▸ **Source records**:
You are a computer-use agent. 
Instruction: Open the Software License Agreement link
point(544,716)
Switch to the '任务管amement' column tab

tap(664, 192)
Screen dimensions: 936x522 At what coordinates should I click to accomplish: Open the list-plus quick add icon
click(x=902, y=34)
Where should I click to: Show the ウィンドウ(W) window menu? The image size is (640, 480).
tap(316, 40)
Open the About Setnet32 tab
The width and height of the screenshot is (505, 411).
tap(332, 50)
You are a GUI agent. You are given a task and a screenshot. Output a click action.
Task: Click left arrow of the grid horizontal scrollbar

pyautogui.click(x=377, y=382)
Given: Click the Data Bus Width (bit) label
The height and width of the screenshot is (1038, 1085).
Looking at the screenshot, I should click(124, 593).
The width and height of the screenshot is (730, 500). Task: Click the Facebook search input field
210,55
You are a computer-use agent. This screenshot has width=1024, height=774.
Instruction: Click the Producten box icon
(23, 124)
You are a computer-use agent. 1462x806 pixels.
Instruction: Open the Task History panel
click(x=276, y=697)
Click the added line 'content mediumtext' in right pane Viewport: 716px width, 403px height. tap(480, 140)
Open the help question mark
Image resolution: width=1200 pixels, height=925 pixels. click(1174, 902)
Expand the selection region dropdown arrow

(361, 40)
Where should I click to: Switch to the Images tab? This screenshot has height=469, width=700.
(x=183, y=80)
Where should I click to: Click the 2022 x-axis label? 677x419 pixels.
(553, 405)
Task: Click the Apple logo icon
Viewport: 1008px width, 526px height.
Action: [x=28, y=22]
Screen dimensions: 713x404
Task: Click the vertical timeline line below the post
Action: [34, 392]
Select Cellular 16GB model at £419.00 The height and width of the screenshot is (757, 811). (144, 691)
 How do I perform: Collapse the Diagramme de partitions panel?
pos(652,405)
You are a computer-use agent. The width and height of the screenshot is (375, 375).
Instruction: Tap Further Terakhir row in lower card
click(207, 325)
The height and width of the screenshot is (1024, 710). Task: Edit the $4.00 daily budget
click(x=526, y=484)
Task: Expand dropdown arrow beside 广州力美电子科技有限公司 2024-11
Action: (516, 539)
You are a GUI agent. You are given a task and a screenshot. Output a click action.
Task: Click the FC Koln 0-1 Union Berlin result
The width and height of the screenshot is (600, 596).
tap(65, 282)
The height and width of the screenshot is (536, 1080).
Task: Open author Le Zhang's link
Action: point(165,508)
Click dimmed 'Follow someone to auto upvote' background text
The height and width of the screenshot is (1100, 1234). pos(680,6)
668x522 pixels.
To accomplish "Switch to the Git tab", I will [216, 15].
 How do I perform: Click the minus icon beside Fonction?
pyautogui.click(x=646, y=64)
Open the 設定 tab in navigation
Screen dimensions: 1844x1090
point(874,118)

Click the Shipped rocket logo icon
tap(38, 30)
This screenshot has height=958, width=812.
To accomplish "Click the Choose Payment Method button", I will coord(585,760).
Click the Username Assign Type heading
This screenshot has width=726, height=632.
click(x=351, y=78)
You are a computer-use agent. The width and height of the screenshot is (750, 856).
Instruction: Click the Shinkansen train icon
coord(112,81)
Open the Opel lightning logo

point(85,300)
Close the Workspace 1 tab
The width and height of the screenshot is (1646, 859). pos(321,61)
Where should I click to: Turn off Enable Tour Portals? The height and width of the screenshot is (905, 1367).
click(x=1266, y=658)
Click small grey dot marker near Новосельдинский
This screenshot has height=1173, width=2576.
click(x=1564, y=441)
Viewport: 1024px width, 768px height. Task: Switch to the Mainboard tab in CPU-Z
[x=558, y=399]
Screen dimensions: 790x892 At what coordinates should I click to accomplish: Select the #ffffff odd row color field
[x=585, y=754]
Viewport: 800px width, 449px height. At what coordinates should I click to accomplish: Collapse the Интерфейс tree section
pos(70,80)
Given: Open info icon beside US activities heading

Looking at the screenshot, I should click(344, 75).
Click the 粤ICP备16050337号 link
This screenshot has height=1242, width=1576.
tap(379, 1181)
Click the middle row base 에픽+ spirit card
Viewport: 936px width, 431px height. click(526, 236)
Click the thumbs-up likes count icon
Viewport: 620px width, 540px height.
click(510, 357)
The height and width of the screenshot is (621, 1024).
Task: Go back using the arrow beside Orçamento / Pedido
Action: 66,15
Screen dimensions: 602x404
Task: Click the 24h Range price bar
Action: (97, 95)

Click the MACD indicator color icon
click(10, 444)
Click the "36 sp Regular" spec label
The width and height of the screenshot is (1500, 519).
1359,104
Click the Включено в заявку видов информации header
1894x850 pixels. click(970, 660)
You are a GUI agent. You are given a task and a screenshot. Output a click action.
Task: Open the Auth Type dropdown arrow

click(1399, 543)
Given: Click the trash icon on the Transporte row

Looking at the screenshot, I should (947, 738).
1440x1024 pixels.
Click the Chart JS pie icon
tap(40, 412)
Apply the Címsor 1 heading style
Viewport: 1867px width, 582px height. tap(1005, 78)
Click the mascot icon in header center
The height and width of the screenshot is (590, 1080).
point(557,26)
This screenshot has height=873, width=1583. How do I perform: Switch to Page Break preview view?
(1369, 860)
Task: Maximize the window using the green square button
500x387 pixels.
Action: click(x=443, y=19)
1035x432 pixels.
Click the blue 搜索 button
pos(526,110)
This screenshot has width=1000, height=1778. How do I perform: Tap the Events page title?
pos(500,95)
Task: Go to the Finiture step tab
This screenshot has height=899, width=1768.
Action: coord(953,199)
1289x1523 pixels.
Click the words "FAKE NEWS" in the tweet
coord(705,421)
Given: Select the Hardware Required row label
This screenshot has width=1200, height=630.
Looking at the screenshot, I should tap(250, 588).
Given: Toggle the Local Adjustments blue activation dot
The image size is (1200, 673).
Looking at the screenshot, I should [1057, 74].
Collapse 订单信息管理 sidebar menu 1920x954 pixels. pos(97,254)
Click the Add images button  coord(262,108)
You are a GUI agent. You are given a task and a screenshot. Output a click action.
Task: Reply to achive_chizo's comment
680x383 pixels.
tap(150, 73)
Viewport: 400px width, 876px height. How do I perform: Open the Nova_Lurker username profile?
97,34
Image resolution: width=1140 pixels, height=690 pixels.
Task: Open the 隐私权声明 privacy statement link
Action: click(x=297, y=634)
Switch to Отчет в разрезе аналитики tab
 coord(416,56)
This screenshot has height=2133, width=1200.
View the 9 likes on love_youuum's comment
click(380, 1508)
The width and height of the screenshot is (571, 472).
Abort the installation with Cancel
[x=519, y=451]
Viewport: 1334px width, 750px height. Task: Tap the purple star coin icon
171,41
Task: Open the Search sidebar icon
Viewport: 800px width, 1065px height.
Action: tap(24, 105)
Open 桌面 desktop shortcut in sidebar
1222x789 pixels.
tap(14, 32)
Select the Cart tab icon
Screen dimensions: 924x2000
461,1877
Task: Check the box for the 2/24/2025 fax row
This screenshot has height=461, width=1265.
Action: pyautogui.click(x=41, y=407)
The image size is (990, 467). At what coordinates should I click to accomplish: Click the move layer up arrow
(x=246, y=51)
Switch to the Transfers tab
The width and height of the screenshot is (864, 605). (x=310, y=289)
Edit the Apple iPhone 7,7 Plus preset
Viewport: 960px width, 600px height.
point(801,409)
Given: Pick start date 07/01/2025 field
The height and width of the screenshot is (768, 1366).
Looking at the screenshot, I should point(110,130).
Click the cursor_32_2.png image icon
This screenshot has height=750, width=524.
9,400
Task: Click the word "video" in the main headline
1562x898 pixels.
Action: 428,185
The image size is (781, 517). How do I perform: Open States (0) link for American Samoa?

▸ **Work to be completed**:
With no line skipped, repeat the records exactly.

▸ **Problem solution**:
You are a computer-use agent. 
Instruction: Open the Software License Agreement link
point(544,716)
Switch to the '任务管amement' column tab

tap(664, 192)
Screen dimensions: 936x522 At what coordinates should I click to accomplish: Open the list-plus quick add icon
click(x=902, y=34)
Where should I click to: Show the ウィンドウ(W) window menu? The image size is (640, 480).
tap(316, 40)
Open the About Setnet32 tab
The width and height of the screenshot is (505, 411).
tap(332, 50)
You are a GUI agent. You are given a task and a screenshot. Output a click action.
Task: Click left arrow of the grid horizontal scrollbar

pyautogui.click(x=377, y=382)
Given: Click the Data Bus Width (bit) label
The height and width of the screenshot is (1038, 1085).
Looking at the screenshot, I should click(124, 593).
The width and height of the screenshot is (730, 500). Task: Click the Facebook search input field
210,55
You are a computer-use agent. This screenshot has width=1024, height=774.
Instruction: Click the Producten box icon
(23, 124)
You are a computer-use agent. 1462x806 pixels.
Instruction: Open the Task History panel
click(x=276, y=697)
Click the added line 'content mediumtext' in right pane Viewport: 716px width, 403px height. tap(480, 140)
Open the help question mark
Image resolution: width=1200 pixels, height=925 pixels. click(1174, 902)
Expand the selection region dropdown arrow

(361, 40)
Where should I click to: Switch to the Images tab? This screenshot has height=469, width=700.
(x=183, y=80)
Where should I click to: Click the 2022 x-axis label? 677x419 pixels.
(553, 405)
Task: Click the Apple logo icon
Viewport: 1008px width, 526px height.
Action: [x=28, y=22]
Screen dimensions: 713x404
Task: Click the vertical timeline line below the post
Action: [34, 392]
Select Cellular 16GB model at £419.00 The height and width of the screenshot is (757, 811). (144, 691)
 How do I perform: Collapse the Diagramme de partitions panel?
pos(652,405)
You are a computer-use agent. The width and height of the screenshot is (375, 375).
Instruction: Tap Further Terakhir row in lower card
click(207, 325)
The height and width of the screenshot is (1024, 710). Task: Edit the $4.00 daily budget
click(x=526, y=484)
Task: Expand dropdown arrow beside 广州力美电子科技有限公司 2024-11
Action: (516, 539)
You are a GUI agent. You are given a task and a screenshot. Output a click action.
Task: Click the FC Koln 0-1 Union Berlin result
The width and height of the screenshot is (600, 596).
tap(65, 282)
The height and width of the screenshot is (536, 1080).
Task: Open author Le Zhang's link
Action: point(165,508)
Click dimmed 'Follow someone to auto upvote' background text
The height and width of the screenshot is (1100, 1234). pos(680,6)
668x522 pixels.
To accomplish "Switch to the Git tab", I will [216, 15].
 How do I perform: Click the minus icon beside Fonction?
pyautogui.click(x=646, y=64)
Open the 設定 tab in navigation
Screen dimensions: 1844x1090
point(874,118)

Click the Shipped rocket logo icon
tap(38, 30)
This screenshot has height=958, width=812.
To accomplish "Click the Choose Payment Method button", I will coord(585,760).
Click the Username Assign Type heading
This screenshot has width=726, height=632.
click(x=351, y=78)
You are a computer-use agent. The width and height of the screenshot is (750, 856).
Instruction: Click the Shinkansen train icon
coord(112,81)
Open the Opel lightning logo

point(85,300)
Close the Workspace 1 tab
The width and height of the screenshot is (1646, 859). pos(321,61)
Where should I click to: Turn off Enable Tour Portals? The height and width of the screenshot is (905, 1367).
click(x=1266, y=658)
Click small grey dot marker near Новосельдинский
This screenshot has height=1173, width=2576.
click(x=1564, y=441)
Viewport: 1024px width, 768px height. Task: Switch to the Mainboard tab in CPU-Z
[x=558, y=399]
Screen dimensions: 790x892 At what coordinates should I click to accomplish: Select the #ffffff odd row color field
[x=585, y=754]
Viewport: 800px width, 449px height. At what coordinates should I click to accomplish: Collapse the Интерфейс tree section
pos(70,80)
Given: Open info icon beside US activities heading

Looking at the screenshot, I should click(344, 75).
Click the 粤ICP备16050337号 link
This screenshot has height=1242, width=1576.
tap(379, 1181)
Click the middle row base 에픽+ spirit card
Viewport: 936px width, 431px height. click(526, 236)
Click the thumbs-up likes count icon
Viewport: 620px width, 540px height.
click(510, 357)
The height and width of the screenshot is (621, 1024).
Task: Go back using the arrow beside Orçamento / Pedido
Action: 66,15
Screen dimensions: 602x404
Task: Click the 24h Range price bar
Action: (97, 95)

Click the MACD indicator color icon
click(10, 444)
Click the "36 sp Regular" spec label
The width and height of the screenshot is (1500, 519).
1359,104
Click the Включено в заявку видов информации header
1894x850 pixels. click(970, 660)
You are a GUI agent. You are given a task and a screenshot. Output a click action.
Task: Open the Auth Type dropdown arrow

click(1399, 543)
Given: Click the trash icon on the Transporte row

Looking at the screenshot, I should (947, 738).
1440x1024 pixels.
Click the Chart JS pie icon
tap(40, 412)
Apply the Címsor 1 heading style
Viewport: 1867px width, 582px height. tap(1005, 78)
Click the mascot icon in header center
The height and width of the screenshot is (590, 1080).
point(557,26)
This screenshot has height=873, width=1583. How do I perform: Switch to Page Break preview view?
(1369, 860)
Task: Maximize the window using the green square button
500x387 pixels.
Action: click(x=443, y=19)
1035x432 pixels.
Click the blue 搜索 button
pos(526,110)
This screenshot has width=1000, height=1778. How do I perform: Tap the Events page title?
pos(500,95)
Task: Go to the Finiture step tab
This screenshot has height=899, width=1768.
Action: coord(953,199)
1289x1523 pixels.
Click the words "FAKE NEWS" in the tweet
coord(705,421)
Given: Select the Hardware Required row label
This screenshot has width=1200, height=630.
Looking at the screenshot, I should tap(250, 588).
Given: Toggle the Local Adjustments blue activation dot
The image size is (1200, 673).
Looking at the screenshot, I should [1057, 74].
Collapse 订单信息管理 sidebar menu 1920x954 pixels. pos(97,254)
Click the Add images button  coord(262,108)
You are a GUI agent. You are given a task and a screenshot. Output a click action.
Task: Reply to achive_chizo's comment
680x383 pixels.
tap(150, 73)
Viewport: 400px width, 876px height. How do I perform: Open the Nova_Lurker username profile?
97,34
Image resolution: width=1140 pixels, height=690 pixels.
Task: Open the 隐私权声明 privacy statement link
Action: click(x=297, y=634)
Switch to Отчет в разрезе аналитики tab
 coord(416,56)
This screenshot has height=2133, width=1200.
View the 9 likes on love_youuum's comment
click(380, 1508)
The width and height of the screenshot is (571, 472).
Abort the installation with Cancel
[x=519, y=451]
Viewport: 1334px width, 750px height. Task: Tap the purple star coin icon
171,41
Task: Open the Search sidebar icon
Viewport: 800px width, 1065px height.
Action: tap(24, 105)
Open 桌面 desktop shortcut in sidebar
1222x789 pixels.
tap(14, 32)
Select the Cart tab icon
Screen dimensions: 924x2000
461,1877
Task: Check the box for the 2/24/2025 fax row
This screenshot has height=461, width=1265.
Action: pyautogui.click(x=41, y=407)
The image size is (990, 467). At what coordinates should I click to accomplish: Click the move layer up arrow
(x=246, y=51)
Switch to the Transfers tab
The width and height of the screenshot is (864, 605). (x=310, y=289)
Edit the Apple iPhone 7,7 Plus preset
Viewport: 960px width, 600px height.
point(801,409)
Given: Pick start date 07/01/2025 field
The height and width of the screenshot is (768, 1366).
Looking at the screenshot, I should point(110,130).
Click the cursor_32_2.png image icon
This screenshot has height=750, width=524.
9,400
Task: Click the word "video" in the main headline
1562x898 pixels.
Action: 428,185
The image size is (781, 517). How do I perform: Open States (0) link for American Samoa?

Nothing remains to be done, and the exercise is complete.